The study also pointed out that using cognitive maps to assist spatial reasoning can significantly improve the model's performance on spatial tasks, with the accuracy increasing by up to 10 percentage points. This shows that explicitly generating cognitive maps can help break through the model's bottleneck in spatial understanding.
Li Feifei said that spatial intelligence is the key ability of AI to understand the physical world and is crucial to the realization of artificial general intelligence (AGI). She believes that spatial intelligence will become the next cutting-edge technology direction in the field of AI, and is even expected to achieve important breakthroughs in 2025.

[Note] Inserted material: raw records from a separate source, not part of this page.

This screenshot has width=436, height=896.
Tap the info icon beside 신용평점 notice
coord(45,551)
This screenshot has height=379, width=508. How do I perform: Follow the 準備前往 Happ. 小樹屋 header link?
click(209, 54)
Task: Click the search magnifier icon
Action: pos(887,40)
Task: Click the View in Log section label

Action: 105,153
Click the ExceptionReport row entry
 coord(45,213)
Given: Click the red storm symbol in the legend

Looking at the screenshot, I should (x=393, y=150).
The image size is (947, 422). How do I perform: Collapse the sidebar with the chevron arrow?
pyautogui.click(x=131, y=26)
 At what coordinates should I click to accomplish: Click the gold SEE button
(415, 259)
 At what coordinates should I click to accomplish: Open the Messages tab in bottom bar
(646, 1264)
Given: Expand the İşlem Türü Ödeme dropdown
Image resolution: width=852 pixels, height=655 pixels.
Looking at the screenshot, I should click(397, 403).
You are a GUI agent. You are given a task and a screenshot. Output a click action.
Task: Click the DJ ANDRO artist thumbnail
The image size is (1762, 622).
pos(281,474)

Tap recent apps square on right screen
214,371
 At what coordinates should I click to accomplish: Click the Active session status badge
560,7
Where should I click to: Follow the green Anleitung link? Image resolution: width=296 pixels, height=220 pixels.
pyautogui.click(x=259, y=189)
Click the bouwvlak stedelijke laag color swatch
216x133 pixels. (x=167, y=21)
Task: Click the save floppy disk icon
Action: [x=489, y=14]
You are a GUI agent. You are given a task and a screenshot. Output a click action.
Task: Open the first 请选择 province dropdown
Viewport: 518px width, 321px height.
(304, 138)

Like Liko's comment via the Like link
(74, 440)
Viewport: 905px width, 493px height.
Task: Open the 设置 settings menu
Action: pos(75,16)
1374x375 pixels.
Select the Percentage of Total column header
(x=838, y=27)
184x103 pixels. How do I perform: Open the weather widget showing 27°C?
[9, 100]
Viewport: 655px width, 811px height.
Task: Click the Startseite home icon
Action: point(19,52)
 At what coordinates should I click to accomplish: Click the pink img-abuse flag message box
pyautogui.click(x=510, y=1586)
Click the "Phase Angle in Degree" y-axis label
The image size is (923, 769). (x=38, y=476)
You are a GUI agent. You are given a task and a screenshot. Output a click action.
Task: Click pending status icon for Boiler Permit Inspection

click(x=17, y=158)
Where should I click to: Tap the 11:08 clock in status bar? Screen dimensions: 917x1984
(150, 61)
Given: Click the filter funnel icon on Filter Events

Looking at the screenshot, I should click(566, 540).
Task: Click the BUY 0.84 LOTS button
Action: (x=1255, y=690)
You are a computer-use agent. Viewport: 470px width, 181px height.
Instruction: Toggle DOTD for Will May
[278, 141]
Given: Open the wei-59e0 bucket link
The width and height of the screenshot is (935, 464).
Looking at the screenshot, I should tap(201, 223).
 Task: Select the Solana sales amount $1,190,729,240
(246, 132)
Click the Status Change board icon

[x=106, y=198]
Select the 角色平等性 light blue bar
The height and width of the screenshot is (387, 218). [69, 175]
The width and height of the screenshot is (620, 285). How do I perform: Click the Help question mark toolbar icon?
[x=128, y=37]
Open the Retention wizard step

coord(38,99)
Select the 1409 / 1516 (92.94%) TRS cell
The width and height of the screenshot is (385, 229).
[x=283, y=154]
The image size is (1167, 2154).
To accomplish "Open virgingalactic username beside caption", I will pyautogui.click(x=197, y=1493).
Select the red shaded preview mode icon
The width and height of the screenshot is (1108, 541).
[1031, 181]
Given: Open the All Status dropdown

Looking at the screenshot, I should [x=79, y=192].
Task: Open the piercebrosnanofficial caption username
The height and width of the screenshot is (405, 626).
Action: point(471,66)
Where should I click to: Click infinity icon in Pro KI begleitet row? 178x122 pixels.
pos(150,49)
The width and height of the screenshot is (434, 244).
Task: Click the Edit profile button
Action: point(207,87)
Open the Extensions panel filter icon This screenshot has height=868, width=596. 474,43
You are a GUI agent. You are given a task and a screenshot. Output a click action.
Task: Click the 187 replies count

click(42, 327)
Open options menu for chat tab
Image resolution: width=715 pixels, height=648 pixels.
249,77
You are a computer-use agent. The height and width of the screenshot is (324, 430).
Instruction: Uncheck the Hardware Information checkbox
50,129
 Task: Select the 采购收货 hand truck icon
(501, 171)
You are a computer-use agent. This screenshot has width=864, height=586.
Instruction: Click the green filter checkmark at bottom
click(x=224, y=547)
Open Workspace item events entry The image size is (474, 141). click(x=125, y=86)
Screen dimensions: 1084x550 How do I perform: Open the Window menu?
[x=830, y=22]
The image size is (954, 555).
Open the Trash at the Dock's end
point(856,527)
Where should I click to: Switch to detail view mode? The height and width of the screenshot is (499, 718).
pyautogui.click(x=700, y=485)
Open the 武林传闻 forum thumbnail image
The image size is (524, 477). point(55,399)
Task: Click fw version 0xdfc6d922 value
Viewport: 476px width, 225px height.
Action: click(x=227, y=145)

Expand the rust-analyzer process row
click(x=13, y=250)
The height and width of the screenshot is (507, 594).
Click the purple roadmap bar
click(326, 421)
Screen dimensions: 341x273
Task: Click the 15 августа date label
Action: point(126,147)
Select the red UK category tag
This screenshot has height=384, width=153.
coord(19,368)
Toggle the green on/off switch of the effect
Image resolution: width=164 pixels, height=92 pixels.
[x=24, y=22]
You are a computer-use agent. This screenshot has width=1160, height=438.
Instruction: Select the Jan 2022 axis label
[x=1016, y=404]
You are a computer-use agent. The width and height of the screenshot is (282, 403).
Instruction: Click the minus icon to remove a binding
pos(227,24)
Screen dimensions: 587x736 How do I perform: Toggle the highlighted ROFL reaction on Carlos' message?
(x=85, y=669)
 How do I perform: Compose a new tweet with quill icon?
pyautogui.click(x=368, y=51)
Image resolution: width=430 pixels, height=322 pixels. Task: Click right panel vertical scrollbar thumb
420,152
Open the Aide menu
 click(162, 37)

In September this year, World Labs, a company founded by Li Feifei, announced its official launch and focuses on developing AI models with spatial intelligence. The company has received investment from well-known institutions including Nvidia, a16z, Adobe and other well-known institutions, and its current valuation exceeds US$1 billion.
This research and its application mark a key advancement in AI technology from two-dimensional information processing to three-dimensional space perception. In the future, it is expected to be widely used in navigation, robot interaction, augmented reality and other fields, opening up a new path for the further development of artificial intelligence.
The results of this research are exciting and point out a new direction for the development of AI. In the future, with the continuous advancement of technology, AI applications based on spatial intelligence will profoundly change our lives and bring more convenience and possibilities to human society.